▶ Exercise: Among the entries below, copy every line that carries the word "comment".

───── Dataset entries ─────

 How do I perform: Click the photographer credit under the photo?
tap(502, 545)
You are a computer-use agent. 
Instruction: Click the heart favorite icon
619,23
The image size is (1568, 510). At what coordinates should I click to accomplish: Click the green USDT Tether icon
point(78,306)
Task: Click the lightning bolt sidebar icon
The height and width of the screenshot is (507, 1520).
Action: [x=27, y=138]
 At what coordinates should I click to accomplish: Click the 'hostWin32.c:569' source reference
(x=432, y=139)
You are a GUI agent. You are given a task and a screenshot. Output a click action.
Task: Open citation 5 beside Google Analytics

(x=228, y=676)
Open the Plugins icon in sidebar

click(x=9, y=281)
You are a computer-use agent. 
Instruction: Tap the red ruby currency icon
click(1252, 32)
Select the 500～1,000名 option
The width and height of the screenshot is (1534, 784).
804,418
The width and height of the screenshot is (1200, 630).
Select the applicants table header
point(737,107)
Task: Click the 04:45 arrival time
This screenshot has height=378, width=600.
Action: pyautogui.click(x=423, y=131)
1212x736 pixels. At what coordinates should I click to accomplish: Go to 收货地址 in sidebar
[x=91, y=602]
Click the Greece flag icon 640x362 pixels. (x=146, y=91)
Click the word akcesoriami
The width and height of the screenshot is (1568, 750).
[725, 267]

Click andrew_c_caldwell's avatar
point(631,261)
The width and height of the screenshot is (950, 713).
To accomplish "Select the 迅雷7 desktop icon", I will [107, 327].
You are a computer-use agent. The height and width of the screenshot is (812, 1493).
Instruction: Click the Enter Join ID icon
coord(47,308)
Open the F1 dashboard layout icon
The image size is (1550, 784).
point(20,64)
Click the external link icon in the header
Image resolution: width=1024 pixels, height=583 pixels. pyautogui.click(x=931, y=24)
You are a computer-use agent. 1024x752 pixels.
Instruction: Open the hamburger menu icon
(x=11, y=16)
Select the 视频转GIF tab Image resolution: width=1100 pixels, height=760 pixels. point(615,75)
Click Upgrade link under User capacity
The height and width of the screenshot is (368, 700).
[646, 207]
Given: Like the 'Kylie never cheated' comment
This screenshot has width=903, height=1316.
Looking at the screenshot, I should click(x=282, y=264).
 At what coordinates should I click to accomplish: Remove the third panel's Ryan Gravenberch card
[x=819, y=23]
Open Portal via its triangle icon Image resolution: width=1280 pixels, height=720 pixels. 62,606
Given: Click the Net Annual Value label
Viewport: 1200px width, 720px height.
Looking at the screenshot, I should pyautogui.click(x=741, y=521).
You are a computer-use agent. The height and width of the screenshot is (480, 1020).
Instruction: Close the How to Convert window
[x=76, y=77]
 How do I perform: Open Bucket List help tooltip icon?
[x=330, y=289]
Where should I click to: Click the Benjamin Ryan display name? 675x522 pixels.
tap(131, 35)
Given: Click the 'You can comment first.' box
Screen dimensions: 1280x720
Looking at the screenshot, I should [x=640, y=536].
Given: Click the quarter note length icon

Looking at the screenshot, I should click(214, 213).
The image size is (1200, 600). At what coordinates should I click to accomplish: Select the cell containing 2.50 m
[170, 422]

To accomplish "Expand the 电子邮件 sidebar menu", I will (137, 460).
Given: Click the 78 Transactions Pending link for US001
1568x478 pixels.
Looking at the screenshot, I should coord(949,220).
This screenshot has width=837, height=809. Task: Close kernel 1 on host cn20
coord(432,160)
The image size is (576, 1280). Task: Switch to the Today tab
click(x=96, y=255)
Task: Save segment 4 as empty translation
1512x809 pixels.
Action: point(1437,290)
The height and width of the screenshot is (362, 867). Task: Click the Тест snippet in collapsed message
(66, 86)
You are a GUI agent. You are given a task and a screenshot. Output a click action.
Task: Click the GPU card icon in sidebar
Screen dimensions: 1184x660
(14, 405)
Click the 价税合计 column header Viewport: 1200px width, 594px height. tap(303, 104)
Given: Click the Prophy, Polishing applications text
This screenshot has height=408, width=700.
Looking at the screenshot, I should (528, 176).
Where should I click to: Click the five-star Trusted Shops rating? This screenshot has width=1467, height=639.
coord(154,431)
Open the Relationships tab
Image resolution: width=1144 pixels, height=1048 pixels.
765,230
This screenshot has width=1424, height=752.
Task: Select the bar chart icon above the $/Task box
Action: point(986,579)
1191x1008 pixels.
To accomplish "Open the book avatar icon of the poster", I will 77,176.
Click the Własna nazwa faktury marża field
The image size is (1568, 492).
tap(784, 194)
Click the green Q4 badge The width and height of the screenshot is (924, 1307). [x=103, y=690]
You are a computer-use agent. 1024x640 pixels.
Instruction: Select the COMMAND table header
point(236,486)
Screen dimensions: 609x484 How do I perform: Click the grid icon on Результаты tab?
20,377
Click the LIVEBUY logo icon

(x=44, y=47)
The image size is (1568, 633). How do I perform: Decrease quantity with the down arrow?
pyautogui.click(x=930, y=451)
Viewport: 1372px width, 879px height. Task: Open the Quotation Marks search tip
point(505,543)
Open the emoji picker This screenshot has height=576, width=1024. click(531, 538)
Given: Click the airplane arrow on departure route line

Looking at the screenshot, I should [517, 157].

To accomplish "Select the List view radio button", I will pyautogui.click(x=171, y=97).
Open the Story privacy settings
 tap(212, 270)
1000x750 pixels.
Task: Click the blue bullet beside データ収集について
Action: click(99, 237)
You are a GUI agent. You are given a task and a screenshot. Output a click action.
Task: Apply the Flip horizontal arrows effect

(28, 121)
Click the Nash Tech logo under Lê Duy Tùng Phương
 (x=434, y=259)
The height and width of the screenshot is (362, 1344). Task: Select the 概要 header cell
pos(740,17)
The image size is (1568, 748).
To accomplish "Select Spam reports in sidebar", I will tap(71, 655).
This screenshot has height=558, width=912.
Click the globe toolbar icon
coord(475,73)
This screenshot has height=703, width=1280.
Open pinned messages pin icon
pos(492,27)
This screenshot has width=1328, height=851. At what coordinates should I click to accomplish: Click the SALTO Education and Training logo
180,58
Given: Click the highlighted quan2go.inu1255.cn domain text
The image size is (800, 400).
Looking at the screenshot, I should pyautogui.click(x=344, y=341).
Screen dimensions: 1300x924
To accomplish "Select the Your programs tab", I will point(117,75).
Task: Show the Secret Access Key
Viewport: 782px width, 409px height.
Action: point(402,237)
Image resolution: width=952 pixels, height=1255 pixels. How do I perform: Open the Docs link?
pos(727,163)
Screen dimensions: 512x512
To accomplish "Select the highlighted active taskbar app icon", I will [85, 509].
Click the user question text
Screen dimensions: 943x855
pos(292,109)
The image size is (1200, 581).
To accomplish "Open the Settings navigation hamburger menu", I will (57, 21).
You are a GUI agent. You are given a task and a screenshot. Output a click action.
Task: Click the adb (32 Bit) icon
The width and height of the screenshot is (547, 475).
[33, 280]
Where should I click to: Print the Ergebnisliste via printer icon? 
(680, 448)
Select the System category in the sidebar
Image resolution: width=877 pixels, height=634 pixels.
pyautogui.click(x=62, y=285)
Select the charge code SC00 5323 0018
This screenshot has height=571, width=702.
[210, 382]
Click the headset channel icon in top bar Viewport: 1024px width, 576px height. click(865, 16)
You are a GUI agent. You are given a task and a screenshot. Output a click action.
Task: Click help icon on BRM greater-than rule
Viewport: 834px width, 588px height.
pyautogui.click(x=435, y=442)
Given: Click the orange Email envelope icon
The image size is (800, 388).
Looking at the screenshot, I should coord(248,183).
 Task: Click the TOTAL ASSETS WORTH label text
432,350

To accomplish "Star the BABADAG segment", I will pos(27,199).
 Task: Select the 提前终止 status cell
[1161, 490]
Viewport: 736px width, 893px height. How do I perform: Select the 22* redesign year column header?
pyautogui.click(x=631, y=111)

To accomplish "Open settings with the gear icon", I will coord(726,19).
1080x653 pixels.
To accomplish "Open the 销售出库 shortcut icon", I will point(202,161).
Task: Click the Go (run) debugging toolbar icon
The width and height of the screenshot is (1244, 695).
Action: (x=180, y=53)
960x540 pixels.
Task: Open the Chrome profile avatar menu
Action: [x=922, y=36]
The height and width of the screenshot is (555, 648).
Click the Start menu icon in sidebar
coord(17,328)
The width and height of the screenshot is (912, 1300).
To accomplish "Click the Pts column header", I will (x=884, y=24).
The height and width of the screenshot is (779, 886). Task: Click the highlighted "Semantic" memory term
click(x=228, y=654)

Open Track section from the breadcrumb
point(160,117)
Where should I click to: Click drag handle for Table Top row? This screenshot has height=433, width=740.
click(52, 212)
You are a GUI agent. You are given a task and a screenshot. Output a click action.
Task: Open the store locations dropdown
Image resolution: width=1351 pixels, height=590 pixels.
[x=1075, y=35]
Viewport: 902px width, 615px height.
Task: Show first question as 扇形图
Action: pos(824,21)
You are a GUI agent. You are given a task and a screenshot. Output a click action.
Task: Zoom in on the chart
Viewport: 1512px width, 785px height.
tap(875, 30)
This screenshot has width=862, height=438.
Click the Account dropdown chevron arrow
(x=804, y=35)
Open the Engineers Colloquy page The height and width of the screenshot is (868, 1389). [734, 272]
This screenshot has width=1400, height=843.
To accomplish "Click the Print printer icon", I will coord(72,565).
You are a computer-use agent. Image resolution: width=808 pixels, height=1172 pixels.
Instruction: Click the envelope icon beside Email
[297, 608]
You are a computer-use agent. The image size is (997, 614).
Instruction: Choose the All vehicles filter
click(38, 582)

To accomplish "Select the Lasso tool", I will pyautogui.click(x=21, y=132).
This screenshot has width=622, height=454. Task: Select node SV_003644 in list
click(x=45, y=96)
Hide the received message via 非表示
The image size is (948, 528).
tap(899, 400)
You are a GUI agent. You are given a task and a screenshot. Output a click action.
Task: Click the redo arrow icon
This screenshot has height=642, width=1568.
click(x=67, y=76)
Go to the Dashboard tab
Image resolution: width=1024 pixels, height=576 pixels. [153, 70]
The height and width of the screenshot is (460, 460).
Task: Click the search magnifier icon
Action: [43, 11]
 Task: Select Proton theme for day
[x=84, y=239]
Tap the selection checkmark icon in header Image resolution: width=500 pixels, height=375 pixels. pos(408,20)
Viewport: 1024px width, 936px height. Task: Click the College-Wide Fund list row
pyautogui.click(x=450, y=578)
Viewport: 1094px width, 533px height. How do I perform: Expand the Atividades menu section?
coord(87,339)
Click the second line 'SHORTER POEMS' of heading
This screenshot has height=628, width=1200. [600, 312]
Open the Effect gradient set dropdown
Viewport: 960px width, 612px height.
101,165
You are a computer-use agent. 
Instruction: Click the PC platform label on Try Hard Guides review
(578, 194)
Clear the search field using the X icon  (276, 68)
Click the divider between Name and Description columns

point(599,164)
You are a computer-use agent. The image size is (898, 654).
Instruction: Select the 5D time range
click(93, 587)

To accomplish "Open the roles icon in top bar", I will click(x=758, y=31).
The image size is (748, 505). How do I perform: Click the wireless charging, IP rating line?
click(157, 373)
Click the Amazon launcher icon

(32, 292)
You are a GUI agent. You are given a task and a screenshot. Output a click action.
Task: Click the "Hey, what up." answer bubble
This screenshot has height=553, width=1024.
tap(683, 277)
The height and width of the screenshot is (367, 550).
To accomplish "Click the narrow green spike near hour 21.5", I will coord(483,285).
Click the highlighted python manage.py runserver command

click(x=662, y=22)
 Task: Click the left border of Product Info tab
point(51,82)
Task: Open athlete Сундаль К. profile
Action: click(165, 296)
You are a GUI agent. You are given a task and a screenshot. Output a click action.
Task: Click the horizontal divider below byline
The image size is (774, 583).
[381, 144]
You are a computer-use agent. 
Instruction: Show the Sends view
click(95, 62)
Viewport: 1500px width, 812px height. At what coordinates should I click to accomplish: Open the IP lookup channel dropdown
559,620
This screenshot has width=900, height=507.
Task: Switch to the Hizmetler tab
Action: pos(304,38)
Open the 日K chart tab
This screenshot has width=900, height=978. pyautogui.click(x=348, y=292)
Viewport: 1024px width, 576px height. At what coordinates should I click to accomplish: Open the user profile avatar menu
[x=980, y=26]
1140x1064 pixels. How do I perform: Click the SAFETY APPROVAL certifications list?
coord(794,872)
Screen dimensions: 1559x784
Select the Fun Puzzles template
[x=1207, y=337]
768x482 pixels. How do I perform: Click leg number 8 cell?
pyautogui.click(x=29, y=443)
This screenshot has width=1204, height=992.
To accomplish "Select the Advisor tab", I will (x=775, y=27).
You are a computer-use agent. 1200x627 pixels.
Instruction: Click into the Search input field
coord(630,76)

─────

▶ Answer box:
Given: Like the 'Kylie never cheated' comment
Given: Click the 'You can comment first.' box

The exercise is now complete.